Terdapat 7.000 mahasiswa dari dua universitas yang menjadi populasi penelitian ini di Kepulauan Riau. Partisipan yang representatif dipilih dengan mengacu pada N/N(d))²+1, (N=total populasi d=nilai presisi 0,1). Sampel yang dipertimbangkan adalah 102 mahasiswa dari jurusan non-Inggris. Tidak ada karakteristik latar belakang sosial ekonomi, jenis kelamin, atau karakteristik bertingkat yang diperhitungkan. Teknik pengambilan sampel non-random diterapkan. Penelitian ini menggunakan metode penelitian kuantitatif yang bersifat generalisasi. Untuk mencapai tujuan penelitian ini, 25 item kuesioner dikembangkan untuk mengumpulkan data dari responden. Kuesioner yang dikembangkan didasarkan pada tiga variabel independen (Kemampuan teknis, aksesibilitas teknologi, pembelajaran mandiri), satu variabel intervening (Sikap terhadap e-learning bahasa Inggris), dan satu variabel dependen (niat untuk melanjutkan). Hasil penelitian ini menunjukkan bahwa self-directed learning merupakan faktor penting dalam membangun sikap positif siswa dalam memanfaatkan teknologi digital dalam pembelajaran. Kendala yang sering dialami oleh mahasiswa saat pembelajaran online adalah platform LMS seperti Siakad dan Edlink (platform yang biasa digunakan di kampus) terlihat kurang jelas di layar gawai yang berukuran kecil. Namun, pengalaman ruang kelas digital adalah keterampilan literasi digital yang dibutuhkan.
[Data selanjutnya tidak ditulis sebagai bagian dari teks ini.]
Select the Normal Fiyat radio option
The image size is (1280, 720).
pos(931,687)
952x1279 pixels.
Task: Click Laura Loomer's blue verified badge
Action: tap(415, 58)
Dapat disimpulkan bahwa tingkat kemampuan teknis, aksesibilitas teknologi, sikap terhadap pembelajaran bahasa Inggris secara daring, dan continuance intention telah menunjukkan bahwa tanggapan pernyataan sebagian besar berada pada tingkat setuju atau sangat setuju untuk mengukur variabel-variabel tersebut. Kecenderungan positif dari respon-respon tersebut dapat dijadikan acuan dasar bahwa mahasiswa memiliki potensi yang sangat baik untuk beradaptasi lebih baik dengan pembelajaran online di masa depan, tentunya dengan memperhatikan berbagai aspek dari lingkungan masing-masing. Namun, tujuan kedua dari penelitian ini menunjukkan bahwa aksesibilitas teknologi dan kemampuan teknis tidak secara signifikan mempengaruhi sikap responden terhadap pembelajaran bahasa Inggris secara online. Hal ini mengasumsikan bahwa responden telah melalui masa adaptasi selama satu tahun di awal masa sekolah menengah atas sebelum melanjutkan ke perguruan tinggi. Namun, pembelajaran mandiri yang secara teori mengacu pada proses psikologis yang secara sengaja mengarahkan pembelajar untuk memperoleh pengetahuan dan memahami cara memecahkan masalah berkaitan erat dengan sikap mereka terhadap pembelajaran online. Siswa yang lebih mandiri dalam beradaptasi dengan pembelajaran berbasis teknologi memiliki sikap positif dalam mengadopsi strategi pembelajaran online dan secara terus menerus menunjukkan performa yang baik. Pembelajaran bahasa Inggris secara daring telah memberikan peta jalan yang jelas dan peluang bagi pendidik dan siswa untuk mengambil lebih banyak manfaat dan melibatkan pemangku kepentingan utama untuk menciptakan pasar baru jika pandemi ini berlangsung lebih lama, atau menjadi cara belajar mengajar yang dapat diterima secara umum. Kelemahan dalam penelitian ini, yang dilakukan selama pandemi COVID-19 adalah jumlah sampel yang kecil karena terbatasnya ruang untuk mengeksplorasi berbagai aspek demografis dan aspek sosial lainnya dari siswa dalam konteks pembelajaran online. Akan sangat membantu untuk memberikan gambaran umum tentang fenomena dengan perlakuan yang berbeda antara pembelajaran berbasis daring murni vs pembelajaran tatap muka dengan membandingkan pendidikan kedua kelompok, serta faktor sosio-ekonomi.